(Dataset records)
■ ■ ■

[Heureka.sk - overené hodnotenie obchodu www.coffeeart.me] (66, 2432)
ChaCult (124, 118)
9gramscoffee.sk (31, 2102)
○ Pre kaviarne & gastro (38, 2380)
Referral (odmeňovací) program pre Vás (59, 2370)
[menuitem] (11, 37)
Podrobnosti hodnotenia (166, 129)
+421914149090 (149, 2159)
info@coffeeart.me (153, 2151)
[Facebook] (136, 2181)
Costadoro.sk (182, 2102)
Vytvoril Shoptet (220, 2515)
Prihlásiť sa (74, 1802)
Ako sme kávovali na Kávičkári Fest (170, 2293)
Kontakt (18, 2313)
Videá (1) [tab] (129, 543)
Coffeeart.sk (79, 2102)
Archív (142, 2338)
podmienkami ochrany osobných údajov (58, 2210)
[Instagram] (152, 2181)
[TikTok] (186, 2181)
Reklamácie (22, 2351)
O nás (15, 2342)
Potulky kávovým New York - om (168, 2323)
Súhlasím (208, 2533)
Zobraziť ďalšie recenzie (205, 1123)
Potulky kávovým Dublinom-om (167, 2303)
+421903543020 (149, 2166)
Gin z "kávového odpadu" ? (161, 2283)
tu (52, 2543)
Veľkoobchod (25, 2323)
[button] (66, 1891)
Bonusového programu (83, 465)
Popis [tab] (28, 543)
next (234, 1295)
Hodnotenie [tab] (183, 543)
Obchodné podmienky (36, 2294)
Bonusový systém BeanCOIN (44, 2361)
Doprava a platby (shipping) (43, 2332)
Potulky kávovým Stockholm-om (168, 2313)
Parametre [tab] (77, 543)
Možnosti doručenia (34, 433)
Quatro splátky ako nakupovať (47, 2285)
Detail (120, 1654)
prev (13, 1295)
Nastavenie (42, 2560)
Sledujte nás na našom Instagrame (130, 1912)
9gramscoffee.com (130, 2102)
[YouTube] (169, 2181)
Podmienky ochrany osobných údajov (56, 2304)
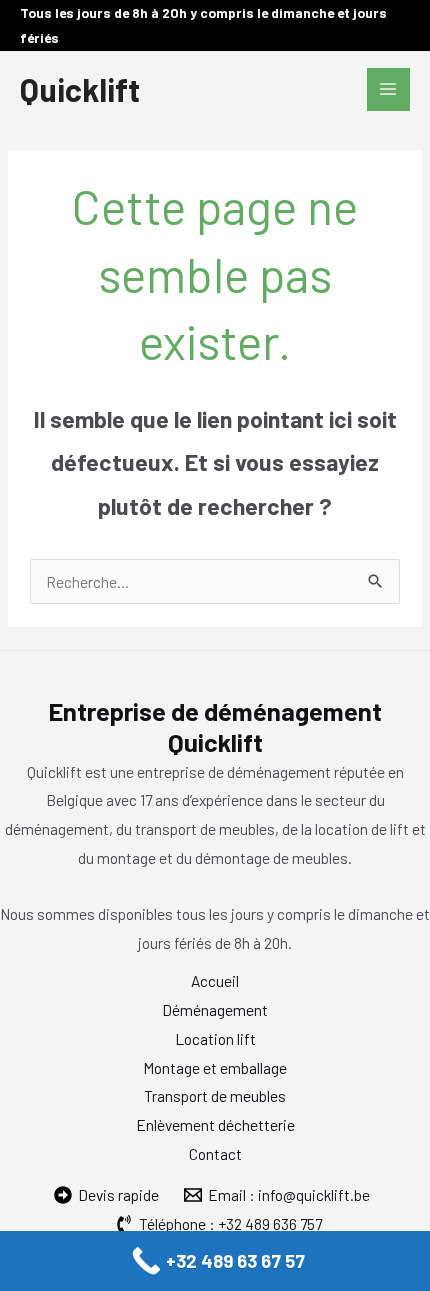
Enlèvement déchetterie (215, 1124)
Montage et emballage (215, 1067)
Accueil (215, 980)
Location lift (215, 1038)
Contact (215, 1153)
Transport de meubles (215, 1095)
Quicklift (80, 89)
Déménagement (215, 1009)
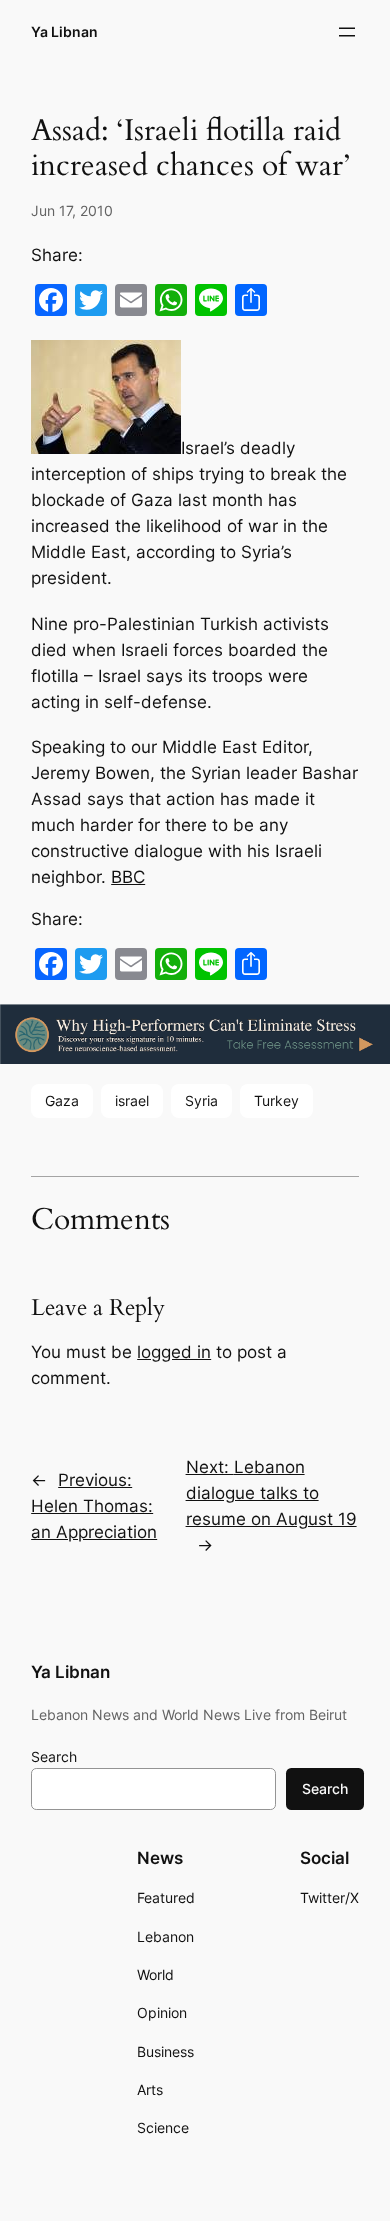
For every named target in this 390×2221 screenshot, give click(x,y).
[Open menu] (347, 32)
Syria (201, 1100)
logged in (174, 1352)
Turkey (276, 1100)
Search (54, 1756)
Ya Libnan (64, 31)
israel (132, 1100)
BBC (128, 877)
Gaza (62, 1100)
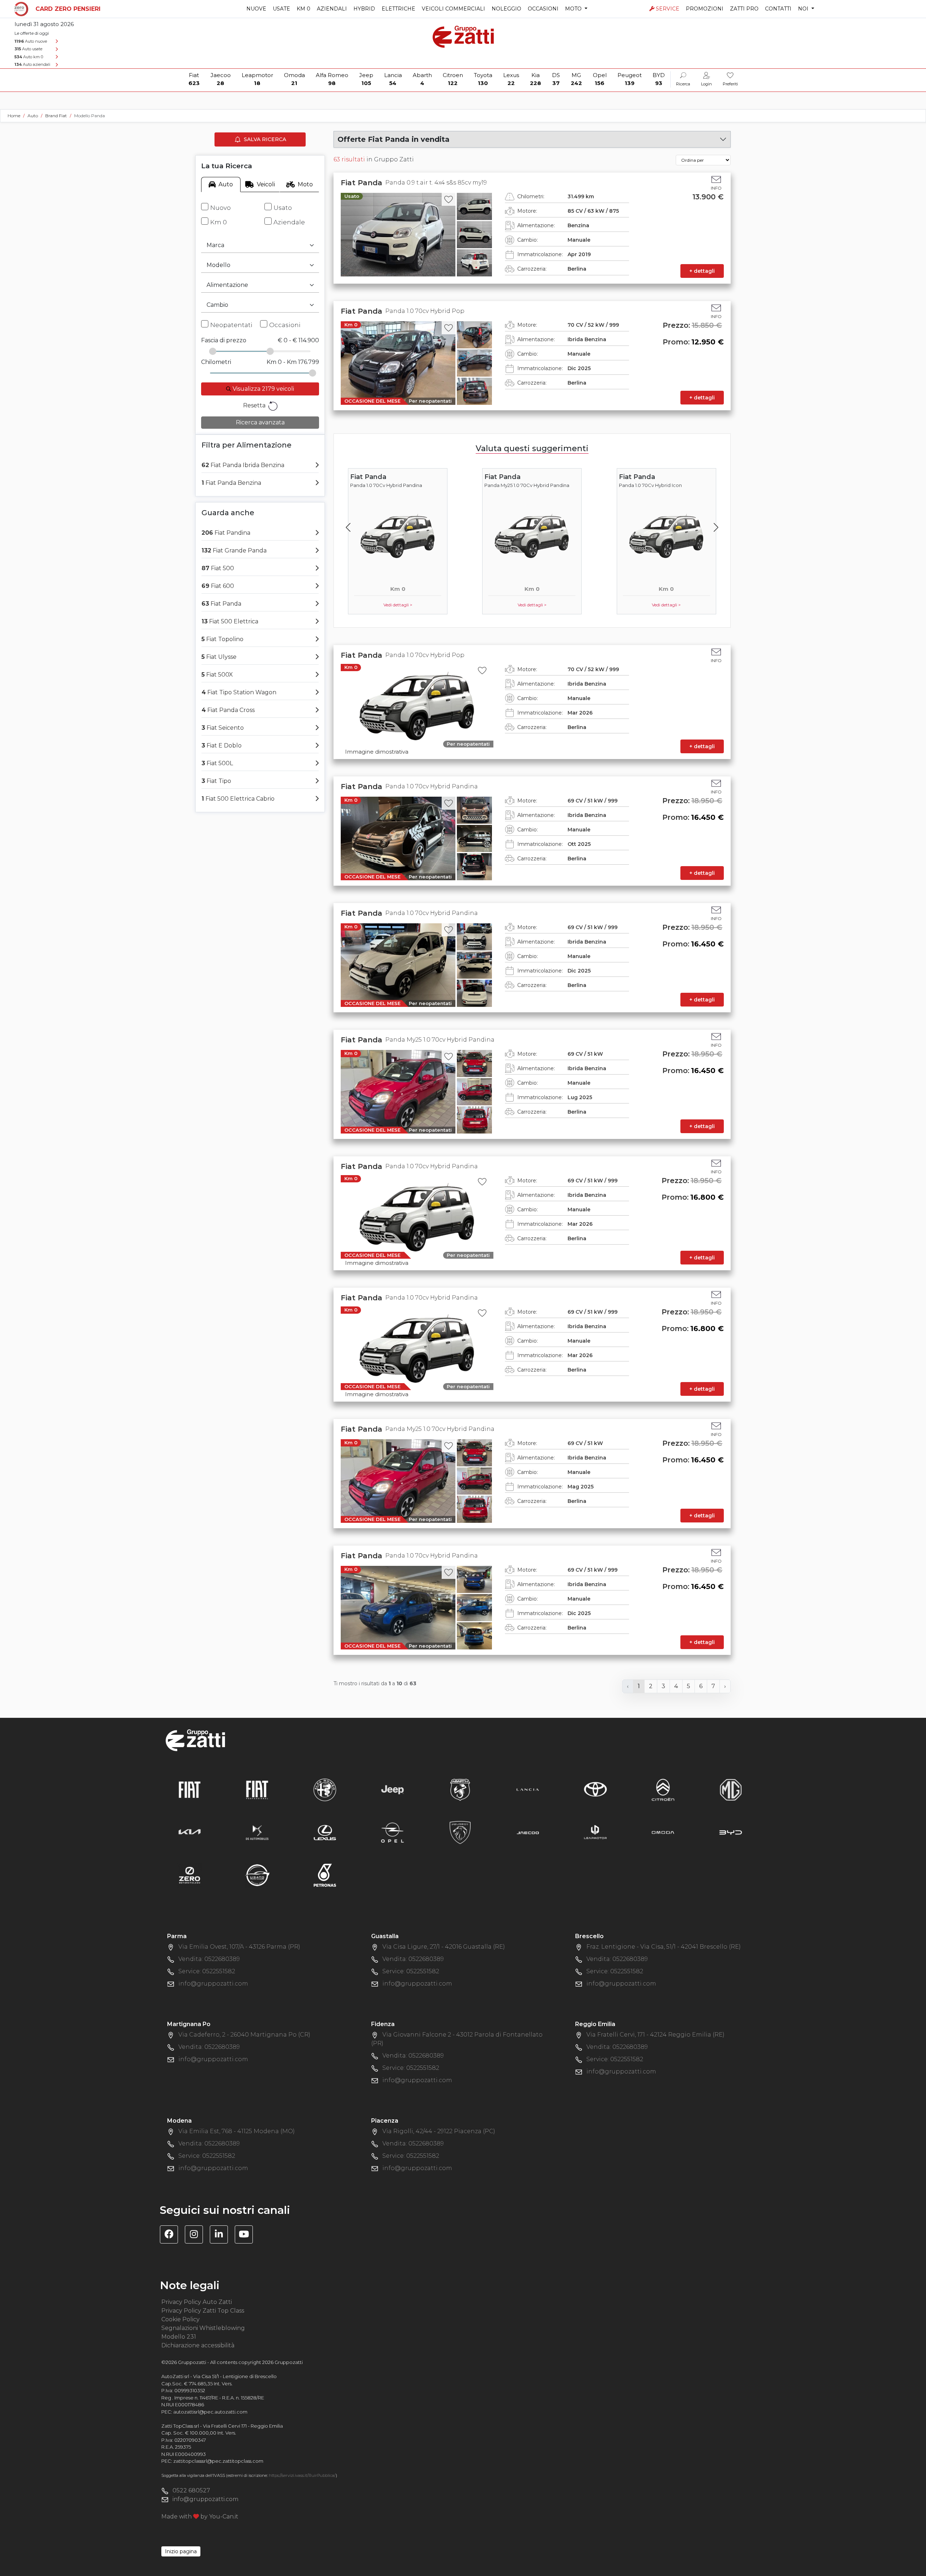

■ ■ ■

* _Goal of the exercise_
Repeat the data word for word, excluding any image.

* _Solved exercise_
[Heureka.sk - overené hodnotenie obchodu www.coffeeart.me] (66, 2432)
ChaCult (124, 118)
9gramscoffee.sk (31, 2102)
○ Pre kaviarne & gastro (38, 2380)
Referral (odmeňovací) program pre Vás (59, 2370)
[menuitem] (11, 37)
Podrobnosti hodnotenia (166, 129)
+421914149090 (149, 2159)
info@coffeeart.me (153, 2151)
[Facebook] (136, 2181)
Costadoro.sk (182, 2102)
Vytvoril Shoptet (220, 2515)
Prihlásiť sa (74, 1802)
Ako sme kávovali na Kávičkári Fest (170, 2293)
Kontakt (18, 2313)
Videá (1) [tab] (129, 543)
Coffeeart.sk (79, 2102)
Archív (142, 2338)
podmienkami ochrany osobných údajov (58, 2210)
[Instagram] (152, 2181)
[TikTok] (186, 2181)
Reklamácie (22, 2351)
O nás (15, 2342)
Potulky kávovým New York - om (168, 2323)
Súhlasím (208, 2533)
Zobraziť ďalšie recenzie (205, 1123)
Potulky kávovým Dublinom-om (167, 2303)
+421903543020 (149, 2166)
Gin z "kávového odpadu" ? (161, 2283)
tu (52, 2543)
Veľkoobchod (25, 2323)
[button] (66, 1891)
Bonusového programu (83, 465)
Popis [tab] (28, 543)
next (234, 1295)
Hodnotenie [tab] (183, 543)
Obchodné podmienky (36, 2294)
Bonusový systém BeanCOIN (44, 2361)
Doprava a platby (shipping) (43, 2332)
Potulky kávovým Stockholm-om (168, 2313)
Parametre [tab] (77, 543)
Možnosti doručenia (34, 433)
Quatro splátky ako nakupovať (47, 2285)
Detail (120, 1654)
prev (13, 1295)
Nastavenie (42, 2560)
Sledujte nás na našom Instagrame (130, 1912)
9gramscoffee.com (130, 2102)
[YouTube] (169, 2181)
Podmienky ochrany osobných údajov (56, 2304)
Enlèvement déchetterie (215, 1124)
Montage et emballage (215, 1067)
Accueil (215, 980)
Location lift (215, 1038)
Contact (215, 1153)
Transport de meubles (215, 1095)
Quicklift (80, 89)
Déménagement (215, 1009)
For every named target in this 390×2221 screenshot, give click(x,y).
[Open menu] (347, 32)
Syria (201, 1100)
logged in (174, 1352)
Turkey (276, 1100)
Search (54, 1756)
Ya Libnan (64, 31)
israel (132, 1100)
BBC (128, 877)
Gaza (62, 1100)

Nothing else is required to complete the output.